Instructions for the task >> Beginning at the line with "Open New Business panel pop-out icon", please repeat each line exactly through the end of the records below, including that first line and the last, but no pictures.

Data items
● ● ● ●
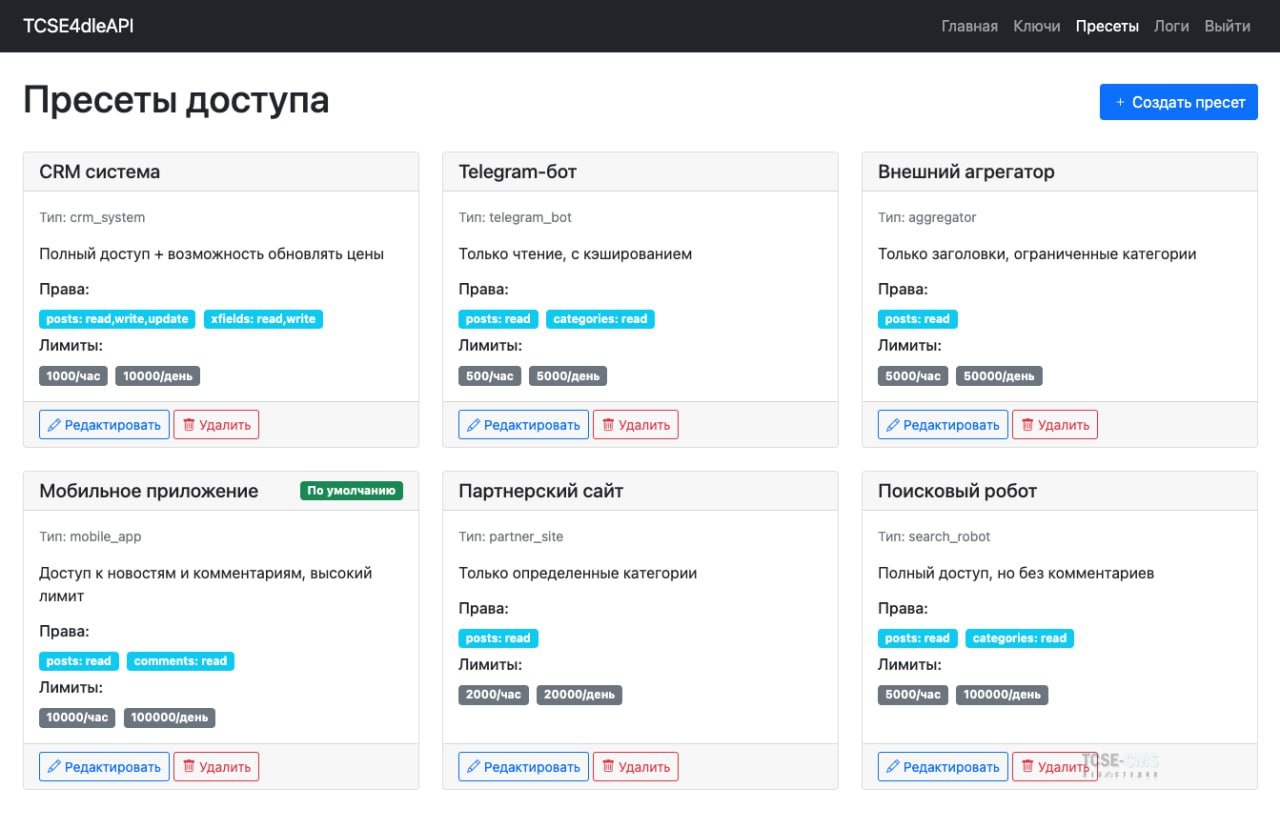Click pencil icon on CRM система card
This screenshot has height=829, width=1280.
pyautogui.click(x=54, y=425)
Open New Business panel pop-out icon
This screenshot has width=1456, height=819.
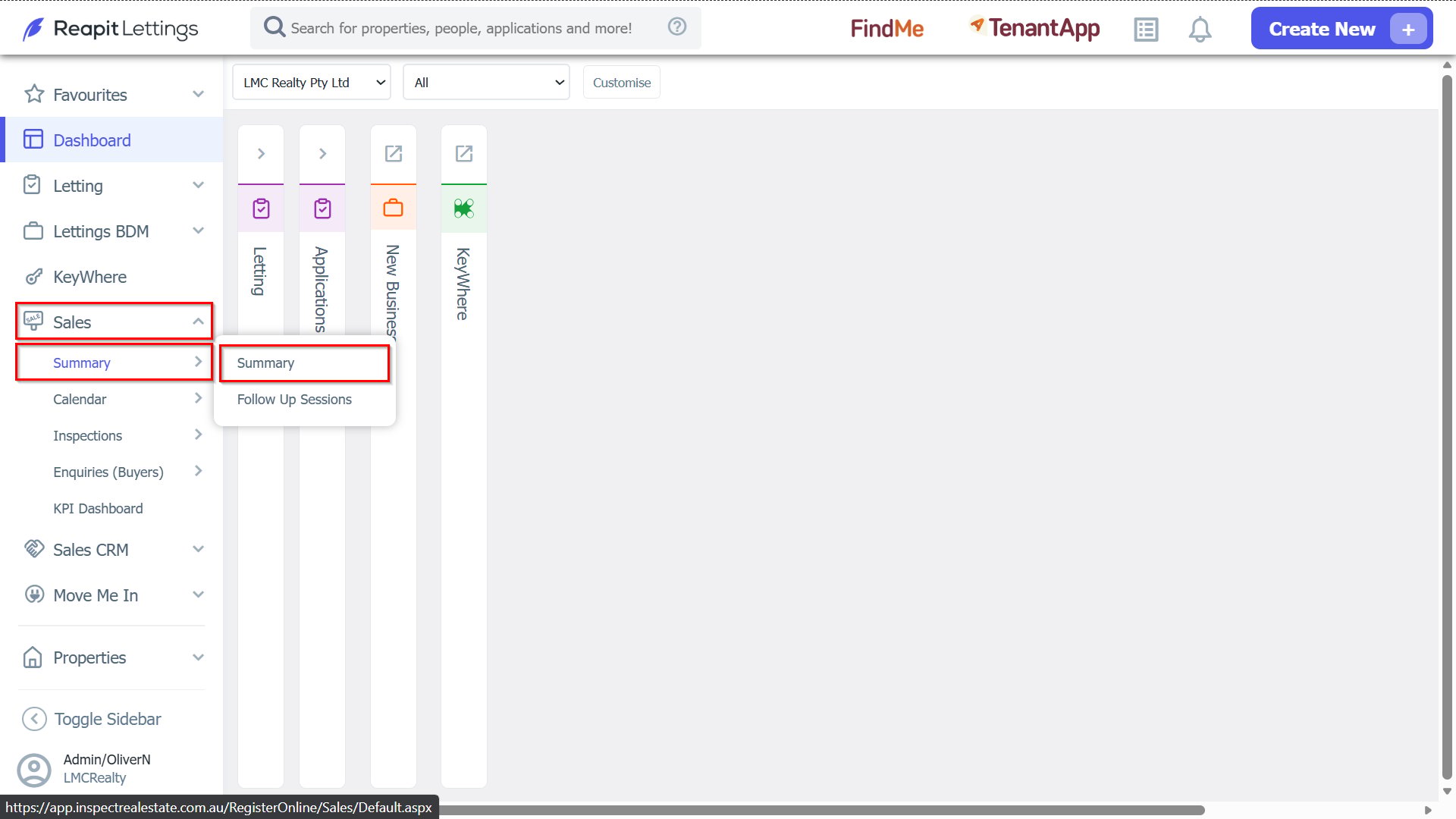[x=393, y=154]
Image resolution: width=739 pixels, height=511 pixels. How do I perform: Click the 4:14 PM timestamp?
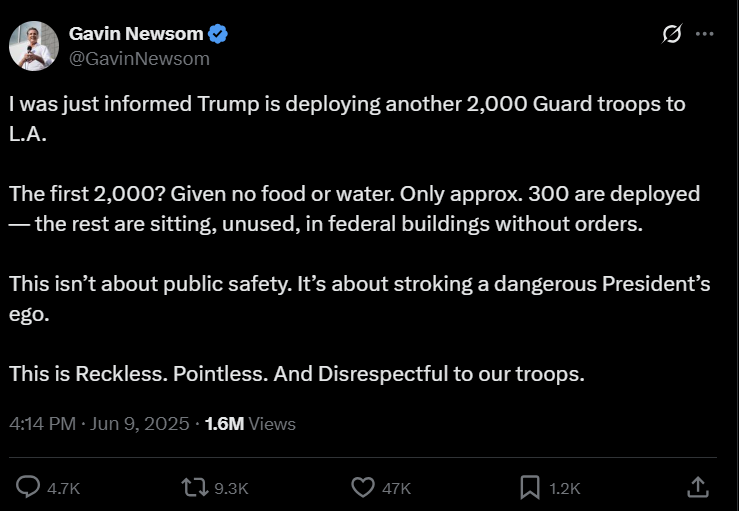click(42, 424)

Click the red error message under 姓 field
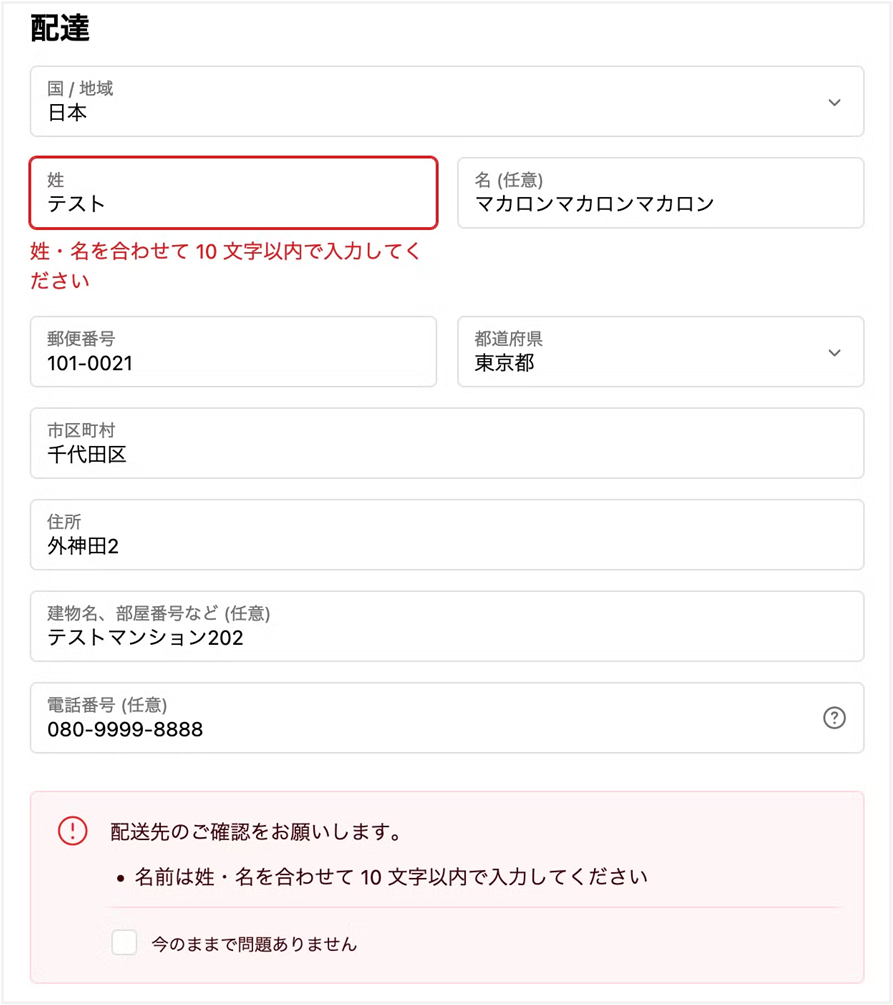[x=225, y=266]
● ● ● ●
Answer box >>
Open New Business panel pop-out icon
This screenshot has width=1456, height=819.
[x=393, y=154]
Image resolution: width=739 pixels, height=511 pixels. How do I perform: Click the 4:14 PM timestamp?
click(42, 424)

Click the red error message under 姓 field
[x=225, y=266]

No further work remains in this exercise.